=== WHAT YOU WILL DO ===
Look through the records below for the line with "Open Val Waylen's profile picture". Return that line and each one after it up to and including the line with "Set Random items to Yes", exactly.

(Collected data entries)
======

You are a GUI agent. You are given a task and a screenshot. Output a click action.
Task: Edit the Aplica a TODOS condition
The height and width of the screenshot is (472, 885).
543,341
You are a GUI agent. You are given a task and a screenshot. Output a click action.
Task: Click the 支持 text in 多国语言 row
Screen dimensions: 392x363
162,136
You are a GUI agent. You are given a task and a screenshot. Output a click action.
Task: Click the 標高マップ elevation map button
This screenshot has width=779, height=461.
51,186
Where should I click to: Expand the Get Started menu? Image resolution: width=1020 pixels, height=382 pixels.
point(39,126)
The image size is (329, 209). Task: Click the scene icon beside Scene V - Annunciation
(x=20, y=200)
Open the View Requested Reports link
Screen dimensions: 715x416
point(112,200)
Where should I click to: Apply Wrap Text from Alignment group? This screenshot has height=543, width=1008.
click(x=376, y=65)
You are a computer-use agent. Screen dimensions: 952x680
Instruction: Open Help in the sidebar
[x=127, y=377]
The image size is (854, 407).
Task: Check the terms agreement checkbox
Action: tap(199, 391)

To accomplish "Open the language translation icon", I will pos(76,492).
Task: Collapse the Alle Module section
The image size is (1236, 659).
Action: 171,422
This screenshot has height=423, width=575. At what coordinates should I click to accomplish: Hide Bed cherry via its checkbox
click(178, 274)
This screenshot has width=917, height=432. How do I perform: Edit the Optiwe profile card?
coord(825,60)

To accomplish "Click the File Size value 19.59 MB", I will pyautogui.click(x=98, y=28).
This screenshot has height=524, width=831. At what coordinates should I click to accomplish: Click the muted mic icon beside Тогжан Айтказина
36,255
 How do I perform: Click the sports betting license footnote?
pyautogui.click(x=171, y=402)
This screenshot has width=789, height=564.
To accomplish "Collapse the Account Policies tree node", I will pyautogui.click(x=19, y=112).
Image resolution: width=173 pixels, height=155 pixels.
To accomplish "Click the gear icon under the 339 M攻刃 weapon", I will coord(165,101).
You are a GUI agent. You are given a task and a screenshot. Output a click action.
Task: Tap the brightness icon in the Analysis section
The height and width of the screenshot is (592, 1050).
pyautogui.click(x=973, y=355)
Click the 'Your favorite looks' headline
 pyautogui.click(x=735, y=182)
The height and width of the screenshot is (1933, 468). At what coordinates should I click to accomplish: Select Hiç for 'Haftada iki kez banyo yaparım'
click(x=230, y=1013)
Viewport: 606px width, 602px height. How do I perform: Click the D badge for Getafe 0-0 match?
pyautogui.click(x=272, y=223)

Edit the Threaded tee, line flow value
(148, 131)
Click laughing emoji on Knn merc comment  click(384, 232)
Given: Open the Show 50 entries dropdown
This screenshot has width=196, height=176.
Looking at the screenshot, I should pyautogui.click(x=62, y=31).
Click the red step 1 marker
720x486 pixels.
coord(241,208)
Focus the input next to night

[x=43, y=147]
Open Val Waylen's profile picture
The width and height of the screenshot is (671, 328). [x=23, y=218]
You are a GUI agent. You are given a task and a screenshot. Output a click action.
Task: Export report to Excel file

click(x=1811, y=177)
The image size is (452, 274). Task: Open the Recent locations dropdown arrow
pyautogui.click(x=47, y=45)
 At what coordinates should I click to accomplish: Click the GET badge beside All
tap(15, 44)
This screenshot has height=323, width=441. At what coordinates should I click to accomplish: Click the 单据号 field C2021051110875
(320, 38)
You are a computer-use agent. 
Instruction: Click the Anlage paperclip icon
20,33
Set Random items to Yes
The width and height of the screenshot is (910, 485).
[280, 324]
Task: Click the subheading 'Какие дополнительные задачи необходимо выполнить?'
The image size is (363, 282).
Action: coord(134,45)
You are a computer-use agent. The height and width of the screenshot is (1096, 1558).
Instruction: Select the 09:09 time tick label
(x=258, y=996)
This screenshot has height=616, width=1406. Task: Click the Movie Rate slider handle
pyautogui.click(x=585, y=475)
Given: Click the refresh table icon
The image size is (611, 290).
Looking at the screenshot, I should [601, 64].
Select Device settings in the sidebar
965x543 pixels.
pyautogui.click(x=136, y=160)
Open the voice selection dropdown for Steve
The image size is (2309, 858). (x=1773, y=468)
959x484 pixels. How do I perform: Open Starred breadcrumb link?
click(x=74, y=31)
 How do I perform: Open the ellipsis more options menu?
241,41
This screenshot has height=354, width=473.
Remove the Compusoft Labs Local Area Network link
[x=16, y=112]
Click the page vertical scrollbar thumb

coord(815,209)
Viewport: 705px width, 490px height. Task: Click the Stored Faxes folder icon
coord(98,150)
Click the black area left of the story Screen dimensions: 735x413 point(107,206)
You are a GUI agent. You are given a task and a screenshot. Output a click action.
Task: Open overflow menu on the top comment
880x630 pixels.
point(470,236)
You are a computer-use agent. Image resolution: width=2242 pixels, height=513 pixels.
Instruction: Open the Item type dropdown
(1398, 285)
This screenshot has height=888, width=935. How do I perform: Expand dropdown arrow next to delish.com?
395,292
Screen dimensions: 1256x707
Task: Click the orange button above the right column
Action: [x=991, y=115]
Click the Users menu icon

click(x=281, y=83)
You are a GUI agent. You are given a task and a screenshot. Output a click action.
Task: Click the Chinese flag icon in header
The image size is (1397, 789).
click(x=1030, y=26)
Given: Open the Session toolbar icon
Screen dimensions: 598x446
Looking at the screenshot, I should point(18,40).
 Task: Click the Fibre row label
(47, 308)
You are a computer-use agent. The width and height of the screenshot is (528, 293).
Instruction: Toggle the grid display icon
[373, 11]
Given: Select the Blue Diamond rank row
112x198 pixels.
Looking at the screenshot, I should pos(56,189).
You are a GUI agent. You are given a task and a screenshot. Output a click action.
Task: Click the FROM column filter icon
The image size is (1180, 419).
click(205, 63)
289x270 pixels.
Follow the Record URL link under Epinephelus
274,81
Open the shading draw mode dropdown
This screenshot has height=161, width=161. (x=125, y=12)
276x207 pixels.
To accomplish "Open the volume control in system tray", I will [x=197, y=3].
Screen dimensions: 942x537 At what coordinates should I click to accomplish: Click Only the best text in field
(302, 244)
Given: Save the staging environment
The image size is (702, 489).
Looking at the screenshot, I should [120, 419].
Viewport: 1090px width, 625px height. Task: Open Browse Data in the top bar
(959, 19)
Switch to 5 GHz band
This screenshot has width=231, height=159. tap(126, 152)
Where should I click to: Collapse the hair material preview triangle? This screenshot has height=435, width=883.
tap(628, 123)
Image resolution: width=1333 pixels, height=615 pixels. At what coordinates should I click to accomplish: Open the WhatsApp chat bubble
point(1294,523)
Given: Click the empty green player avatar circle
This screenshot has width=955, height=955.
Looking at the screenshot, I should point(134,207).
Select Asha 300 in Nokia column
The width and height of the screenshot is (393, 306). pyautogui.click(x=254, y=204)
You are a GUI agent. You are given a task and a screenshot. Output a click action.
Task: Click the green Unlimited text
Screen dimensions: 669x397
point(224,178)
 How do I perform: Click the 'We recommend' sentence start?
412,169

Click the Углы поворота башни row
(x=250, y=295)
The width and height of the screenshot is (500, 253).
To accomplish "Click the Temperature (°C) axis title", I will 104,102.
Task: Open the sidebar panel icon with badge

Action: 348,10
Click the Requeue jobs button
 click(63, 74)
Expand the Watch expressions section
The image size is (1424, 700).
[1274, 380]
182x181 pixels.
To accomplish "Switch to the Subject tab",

======

=== ANSWER BOX ===
Open Val Waylen's profile picture
The width and height of the screenshot is (671, 328). [x=23, y=218]
You are a GUI agent. You are given a task and a screenshot. Output a click action.
Task: Export report to Excel file

click(x=1811, y=177)
The image size is (452, 274). Task: Open the Recent locations dropdown arrow
pyautogui.click(x=47, y=45)
 At what coordinates should I click to accomplish: Click the GET badge beside All
tap(15, 44)
This screenshot has height=323, width=441. At what coordinates should I click to accomplish: Click the 单据号 field C2021051110875
(320, 38)
You are a computer-use agent. 
Instruction: Click the Anlage paperclip icon
20,33
Set Random items to Yes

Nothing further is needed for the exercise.